**Zadanie 1**:
Kto w tekście o szczycie UE w Brukseli zapowiedział, że w kwestii praworządności nie cofnie się nawet o milimetr?
**Zadanie 2**:
Wyodrębnij z tekstu o szczycie UE fragment od "W Brukseli rusza" do "jeszcze się rozpoczął.", włącznie z tymi słowami.

**Dostarczony tekst**:

○ ○ ○

W Brukseli rusza w piątek unijny szczyt. Tym razem spotkania i rozmowy nie będą się odbywać w formie wideokonferencji - jak to miało miejsce podczas epidemii koronawirusa. Politycy osobiście pojawią się na miejscu. Wśród nich m.in. premier Mateusz Morawiecki.
Szefowie państw i rządów będą starali się przezwyciężyć duże różnice w sprawie wieloletniego budżetu Wspólnoty oraz funduszu na odbudowę po kryzysie wywołanym Covid-19.
Trudności w znalezieniu kompromisu są tak duże, że niektórzy wróżą szczytowi - fiasko - zanim jeszcze się rozpoczął.
Dla Polski trudna będzie kwestia powiązania budżetu z praworządnością. Polskie władze mogą się "schować" za Victorem Orbanem, który grozi wetem - donosi nasza korespondentka w Brukseli. Węgierskiego przywódcę czeka jednak ostre starcie z Markiem Rutte, premierem Holandii, który powiedział, że w kwestii praworządności nie cofnie się nawet o milimetr. Chce on nawet ostrzejszego mechanizmu powiązania praworządności z pieniędzmi, niż ten przedstawiony przez KE.

○ ○ ○

**Materiał źródłowy**:
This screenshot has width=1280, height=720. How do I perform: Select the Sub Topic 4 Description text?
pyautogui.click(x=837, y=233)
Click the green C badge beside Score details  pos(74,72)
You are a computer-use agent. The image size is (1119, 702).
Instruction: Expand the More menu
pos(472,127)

○ ○ ○

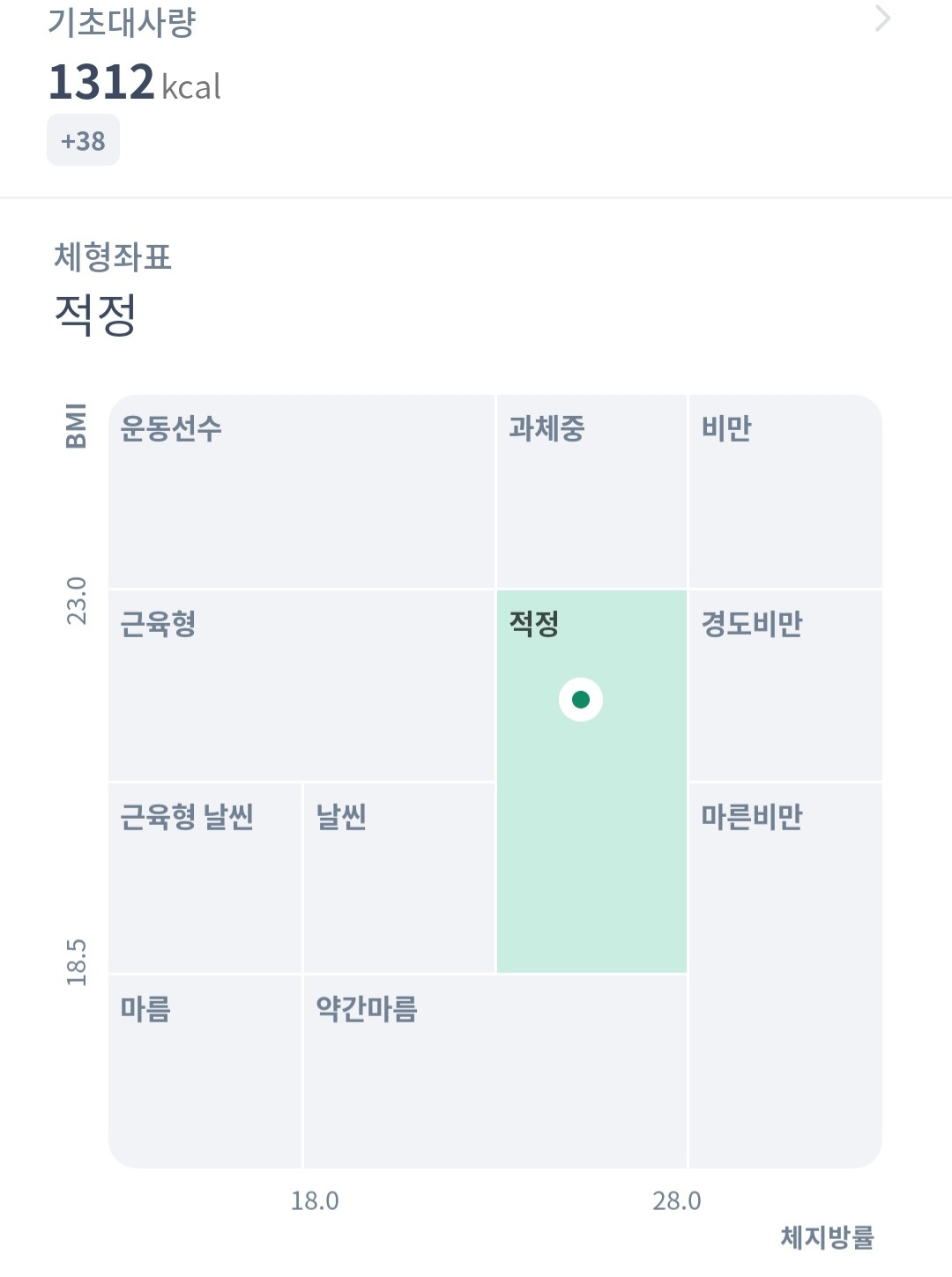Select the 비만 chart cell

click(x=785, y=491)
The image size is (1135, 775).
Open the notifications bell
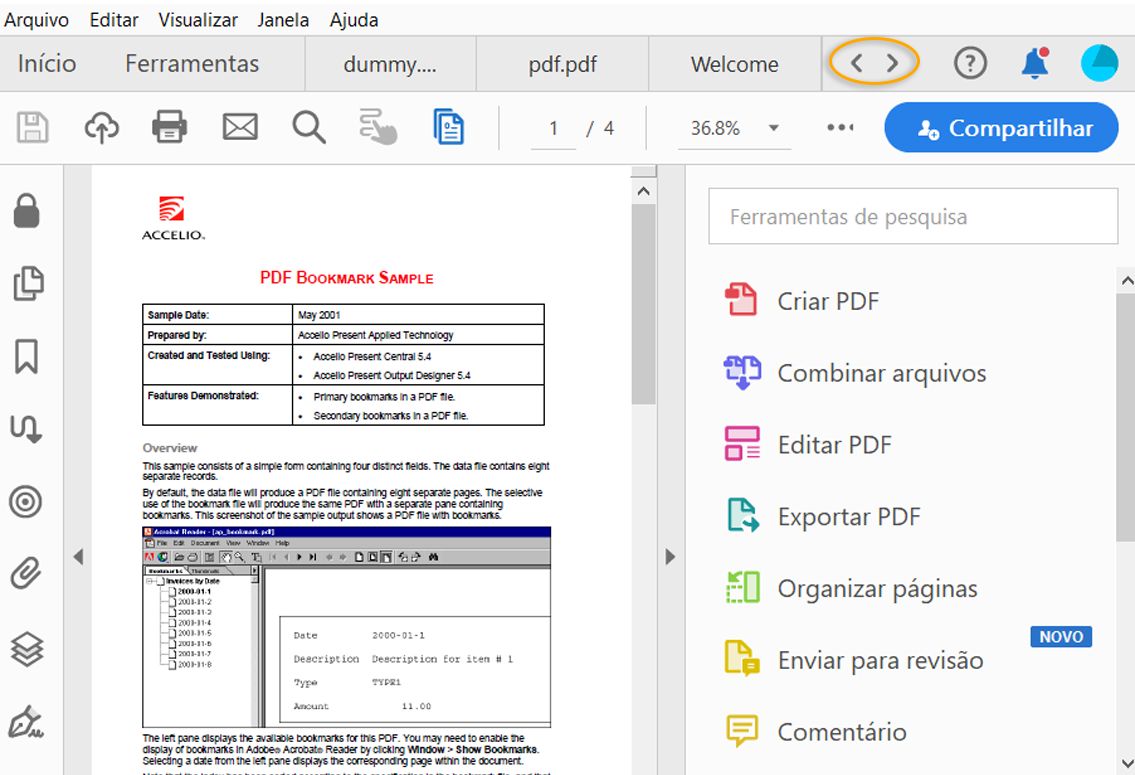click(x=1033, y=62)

○ ○ ○

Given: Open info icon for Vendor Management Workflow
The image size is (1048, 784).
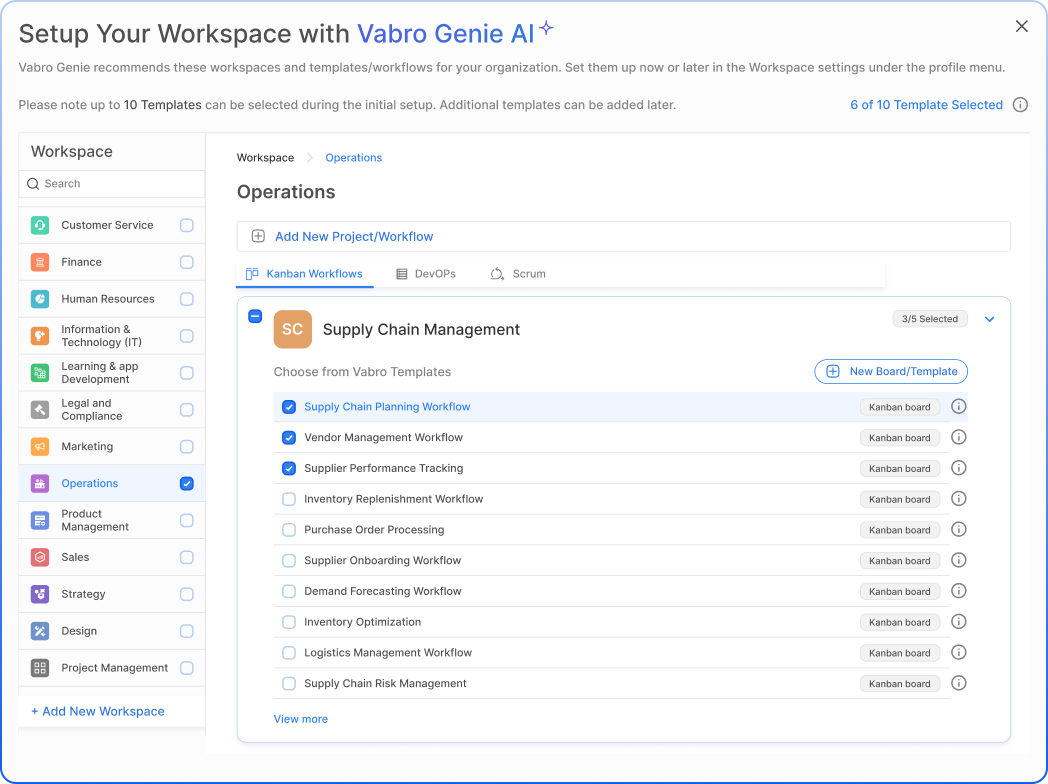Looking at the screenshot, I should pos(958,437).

○ ○ ○

**Rozwiązanie zadania 1**:
Mark Rutte, premier Holandii.

**Rozwiązanie zadania 2**:
W Brukseli rusza w piątek unijny szczyt. Tym razem spotkania i rozmowy nie będą się odbywać w formie wideokonferencji - jak to miało miejsce podczas epidemii koronawirusa. Politycy osobiście pojawią się na miejscu. Wśród nich m.in. premier Mateusz Morawiecki.
Szefowie państw i rządów będą starali się przezwyciężyć duże różnice w sprawie wieloletniego budżetu Wspólnoty oraz funduszu na odbudowę po kryzysie wywołanym Covid-19.
Trudności w znalezieniu kompromisu są tak duże, że niektórzy wróżą szczytowi - fiasko - zanim jeszcze się rozpoczął.